In cases of incarcerated hernia, time is of the essence. Compromised blood flow to the affected loop of bowel may result in strangulation and bowel necrosis within 2 hours, hence medical intervention is necessary. Attempt at reduction of the incarcerated hernia by experienced pediatric surgical staff is optimal. A gentle attempt at reduction using pressure on the scrotum with simultaneous counterpressure above the external inguinal ring is indicated, but should never be forcefully done. Intravenous hydration and nasogastric tube decompression, in anticipation of definitive surgical management, is also indicated. Immediate surgical correction is necessary if the incarcerated hernia is not reducible. If the incarcerated loop of bowel is reduced, surgery may be postponed for 12-36 h to allow the bowel edema to resolve.
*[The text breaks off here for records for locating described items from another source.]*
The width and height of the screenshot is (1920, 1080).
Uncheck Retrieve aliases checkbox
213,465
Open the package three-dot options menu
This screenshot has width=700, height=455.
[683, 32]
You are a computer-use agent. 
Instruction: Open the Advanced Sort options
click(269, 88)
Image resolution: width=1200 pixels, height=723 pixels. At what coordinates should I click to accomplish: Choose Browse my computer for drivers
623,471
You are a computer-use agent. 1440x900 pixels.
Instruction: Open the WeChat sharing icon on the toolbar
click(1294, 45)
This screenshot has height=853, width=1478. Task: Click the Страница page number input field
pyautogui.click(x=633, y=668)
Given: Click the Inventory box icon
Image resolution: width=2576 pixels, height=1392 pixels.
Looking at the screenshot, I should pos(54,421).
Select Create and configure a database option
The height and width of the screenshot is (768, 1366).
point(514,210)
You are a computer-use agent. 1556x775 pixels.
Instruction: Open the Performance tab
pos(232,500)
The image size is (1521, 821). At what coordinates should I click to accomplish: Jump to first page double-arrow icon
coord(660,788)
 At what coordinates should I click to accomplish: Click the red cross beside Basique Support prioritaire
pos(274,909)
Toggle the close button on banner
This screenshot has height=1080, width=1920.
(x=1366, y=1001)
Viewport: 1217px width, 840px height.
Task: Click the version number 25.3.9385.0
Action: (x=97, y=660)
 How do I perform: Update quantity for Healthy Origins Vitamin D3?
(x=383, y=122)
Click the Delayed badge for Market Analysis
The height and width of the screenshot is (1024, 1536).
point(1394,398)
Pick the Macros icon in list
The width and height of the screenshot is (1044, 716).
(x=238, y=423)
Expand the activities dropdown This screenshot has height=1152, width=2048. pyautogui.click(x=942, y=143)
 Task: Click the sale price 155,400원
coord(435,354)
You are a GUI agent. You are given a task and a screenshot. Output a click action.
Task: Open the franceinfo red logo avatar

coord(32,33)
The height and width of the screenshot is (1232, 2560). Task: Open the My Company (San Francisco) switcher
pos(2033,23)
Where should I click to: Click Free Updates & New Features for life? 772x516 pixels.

Elective repair of an asymptomatic inguinal hernia should be performed as soon as possible after diagnosis to avoid complications, such as incarceration. All inguinal hernias require surgical correction as they do not resolve spontaneously. In boys, undescended testes may be associated with inguinal hernia and require orchiopexy. There is still ongoing debate as to the importance of surgical exploration of the contralateral side in search of an occult inguinal hernia not detected by physical examination, as did occur with the patient in this case. This decision is left to the individual surgeon, but contralateral exploration is performed in the majority of cases.
1. Clarke S. Pediatric inguinal hernia and hydrocele: an evidence based review in the era of minimal access surgery. J Laparoendosc Adv Surg Tech A. 2010;20(3):30-39.
2. Brandt ML. Pediatric hernias. Surg Clin North Am. 2008;88(1):27-43, vii-viii.
3. Katz D. Evaluation and management of inguinal and umbilical hernias. Pediatr Ann. 2001;30:729-735.
4. Kapur P, Caty M, Glick P. Pediatric hernias and hydroceles. Pediatr Clin North Am. 1998;45:773-789.
5. Irish M, Pearl R, Caty M, Glick P. The approach to common abdominal diagnoses in infants and children. Pediatr Clin North Am. 1998;45:729-772.